Prior to Emory, Yang completed his PhD at the University of Illinois Urbana-Champaign, an institution best known for engineering and computer science. But at Emory, surrounded by hospitals, public health scholars, and NIH-funded faculty, Yang found a new path: developing machine learning tools to advance healthcare—particularly for complex, chronic conditions like diabetes.
Tackling Challenges in AI and Medicine
Despite the promise AI holds in healthcare, Yang points to two major hurdles: data and interdisciplinary understanding.
First, healthcare AI needs real patient data, which is difficult to access, standardize, and process. Unlike traditional lab-generated data, clinical data from electronic health records (EHRs) is messy and often biased, creating risks for misuse or inequity. “If we don’t get the right data,” Yang explained, “the technology won’t help—and could even do harm.”
Second, there’s a gap in knowledge and culture between data scientists and healthcare professionals. “Computer scientists often lack the domain knowledge, and many clinicians don’t yet trust or understand AI tools,” Yang said. “So, collaboration is essential. That’s why I joined EGDRC—to connect with the people who know medicine.”
His advice to students hoping to work at the intersection of AI and healthcare? “Be open-minded and collaborative. The knowledge gap between tech and medicine is real, and no one can work in a vacuum anymore.”
Introducing TACCO: An Algorithm for Personalized Care
Yang’s current work focuses on a novel AI framework called TACCO, short for “Task-specific co-clustering of clinical concepts and patient visits” (published in the KDD 2024 conference). TACCO is designed to do more than just predict health risks—it also identifies meaningful subgroups of patients who share similar risk profiles.
“TACCO uses graph-based models to represent how different risk factors interact,” he explained. These factors—ranging from clinical indicators to genetic and behavioral data—often influence one another in complex ways. Traditional models like logistic regression or random forests can’t capture these interactions, but TACCO can.

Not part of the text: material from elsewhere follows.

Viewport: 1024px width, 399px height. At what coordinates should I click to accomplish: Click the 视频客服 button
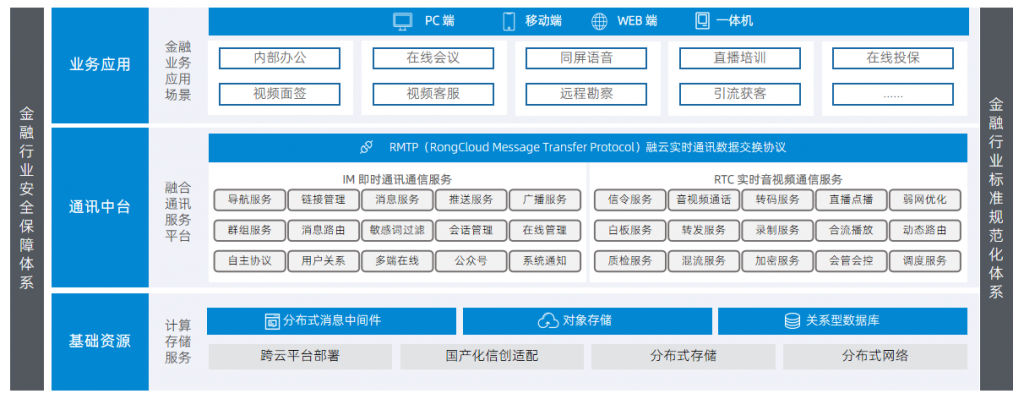433,94
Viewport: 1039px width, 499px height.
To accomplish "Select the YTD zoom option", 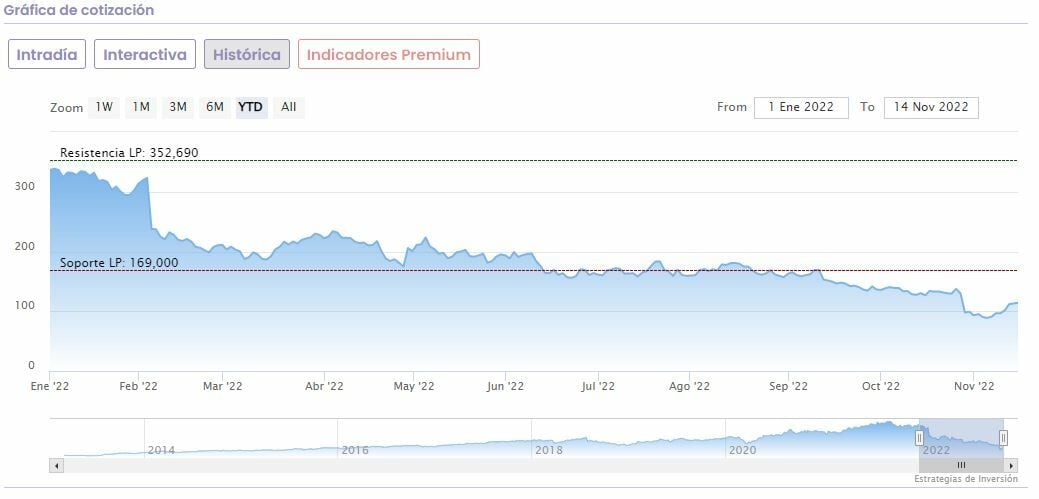I will pos(250,107).
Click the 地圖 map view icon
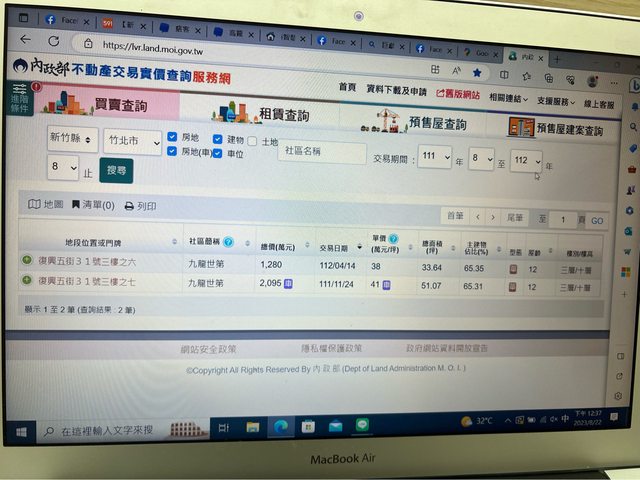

The system not only forecasts patient outcomes, but also clusters patients into subtypes with shared risk mechanisms. This allows for more precise treatment recommendations, especially for diseases like diabetes, which affect people differently.
A recent paper presented at the MedInfo 2025 conference extended TACCO to incorporate genomic data, linking genetic risk markers (SNPs) with clinical factors to further refine patient clustering.
What’s Next for TACCO?
Yang’s team is already planning three major expansions. First, they aim to incorporate external knowledge—such as medical literature or knowledge graphs—using large language models. This could reduce the amount of patient data needed while improving prediction accuracy.
Second, they want to broaden the types of data TACCO can analyze. In addition to clinical and genetic information, the system will integrate survey responses, wearable data, and other real-world inputs. Yang is particularly interested in tapping into rich, multi-modal datasets from NIH’s Bridge2AI program and UW’s AI-READI initiative.
Finally, the team hopes to model disease progression over time. “Right now, TACCO only looks at a snapshot—a single hospital visit,” Yang said. “But we need to understand how conditions evolve, especially for chronic diseases like diabetes.”
Collaborating with EGDRC
At EGDRC, Yang says he’s found the kind of collaborative, interdisciplinary environment that makes breakthroughs possible. “Everyone brings different strengths—public health, medicine, computer science,” he said. “That’s what makes this work exciting and impactful. We’re not just building algorithms. We’re working together to improve real lives.”